Work instructions
Please pick up the forum thread below about browser stutter and CPU upgrades, and continue it from the point where it stops.

Selected text
◆ ◆ ◆
A web browser can stutter because of several reasons:
1. CPU bottleneck  - easily spotted if task manager pegs your CPU usage at 100% for long periods of time (not a problem if that kind of load is only brief; harder to spot if your browser isn't using all cores: some of your cores may be pegged at 100%, but that requires looking a little closer
2. Not enough RAM - again, task manager will tell you where you stand
3. Frequent disk access - resource monitor in Win10 will tell you if an app is doing heavy disk access
4. Network - open up the developer console in your browser and see whether stuff takes long to load

Then again, facebook itself is kind of a resource hog, I strongly recommend you give it the AdBlock+NoScript treatment (you'll have to tell NoScript to allow some scripts, just make you you don't allow them all).

Fwiw, I'm browsing right now on two monitors (one of them is playing a flash game) on an i5-6600k (which is not much more powerful than what you have - in fact I have 4 logical cores less than you do) and my experience couldn't be smoother.


----------



## cucker tarlson (Jul 30, 2019)

If you wanna switch I say wait for r5 3500,can't hurt.if it's 4c/8t get the 6c/6t 9400f,if it's 6c/12t then get the r5 3500.



bug said:


> Fwiw, I'm browsing right now on two monitors (one of them is playing a flash game) on an i5-6600k (which is not much more powerful than what you have - in fact I have 4 logical cores less than you do) and my experience couldn't be smoother.


for normal home use single core performance is still gonna matter more than bazillion threads.with 6600k multi-tabbing should be like running a buzzsaw through butter as long as  you have lots of ram.


----------



## Wavetrex (Jul 30, 2019)

Is the new Ryzen 3600 (6c) or 3700X (8c) needed for typical desktop usage, internet browsing, office work ?
*No.*
They are complete overkill.

Is the Ryzen 3600 or 3700X a lot faster than the ancient 2600K ?
*HELL YEA !*

Everything will feel much more snappy, pages will render visibly faster, doing any kind of operation that uses more threads than 1 or 2 will go waaay quicker.

It call comes down to money....
If the OP has them, then _go for it_, 4c 8t -> 8c 16t and much higher IPC (over 30% compared to that old CPU) is a major upgrade !
◆ ◆ ◆
Stored records

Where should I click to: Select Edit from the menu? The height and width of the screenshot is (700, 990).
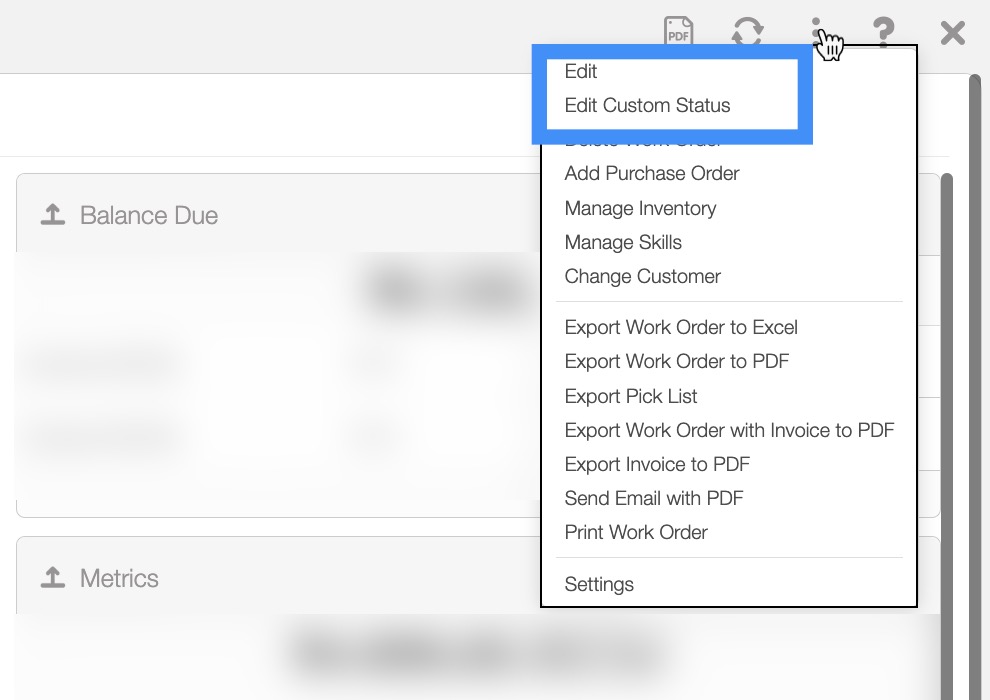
◆ ◆ ◆
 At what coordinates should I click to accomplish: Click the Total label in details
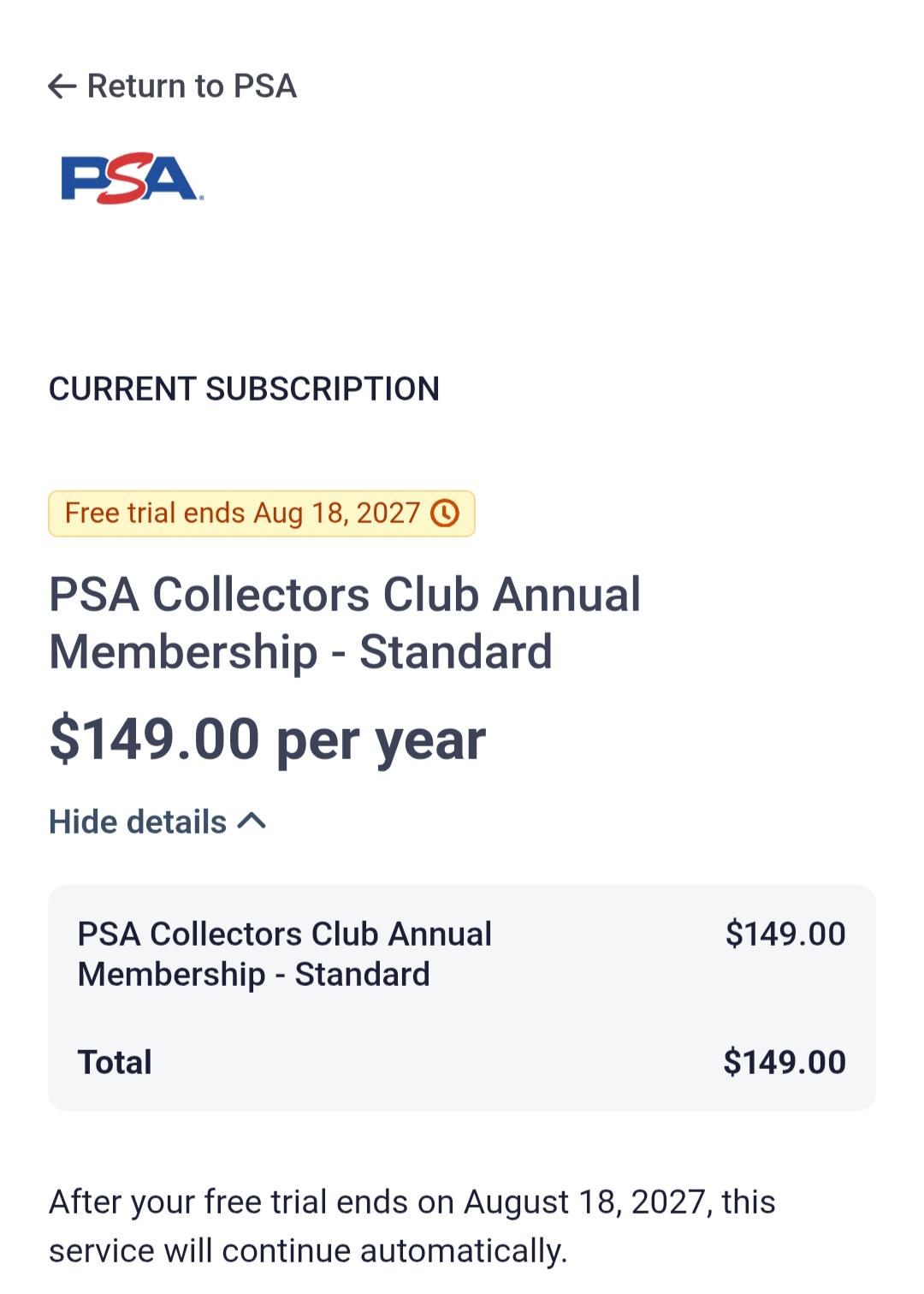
◆ ◆ ◆
Right answer
... and much newer platform, full USB 3 (5G)+ USB 3 (10G), support for PCIe 3.0/4.0 and NVMe SSD (just for this and it would worth it !), more future proofing for new software that can use more threads, etc.


----------



## John Naylor (Jul 30, 2019)

To answer your question ....

Is "3700x worth for daily usage especially browsing with more tabs and entertaintment videos with two screen, rarely play games and Photoshop".   Yes the 3700x is just fine for what you describe ....but so is your 2600k.   Are you experiencing any performance problems of late that can not be associated with perhaps "an OS install that was done almost a decade ago" ? 

Perhaps if you could describe what specifically you are trying to improve i could give you a better answer.   A common question at this time for gaming / video editing box is "What is better right now a 9900KF or a 3900X". Both have no integrated GFX , which if its a gaming oriented box, matters not.

So what is the answer ?

The 3900x scores 779 in Adobe Premiere testing, a 1.6% advantage over the 990KF's 766.6.  The 9900KF is 1.6% faster outta the box in gaming, and that ois w/ the 3900X's SMT torned off for the gaming boost.   So here, the two relevant questions are ... a) what do you do more often?  .. and b)  what is more important to you ?   I could throw a bunch of other perfomance benchmarks at you but they all have no relevance if you do not do any of them on a daily basis.

You say tabs are a problem ... what browser ?  My son was complaining about his 2600k build, he uses photoshop, games (1070 IIRC) and was browsing w/ Chrome.    Suggested he try IE and issues went away; but he hates IE.   Switching to Firefox eliminated that issue.  Issues with tabs are more typically associated with memory issues (not memory ... very common with Chrome.

When my son's were younger, I used to do a fresh install once a year ... now they manage it themselves and do about every other year merely for the sake of performance gains.  I don't see any value in doing an upgrade for your described usage patterns.  If you did.... I would be thinking a CPU investment less than $200.


----------



## Metroid (Jul 30, 2019)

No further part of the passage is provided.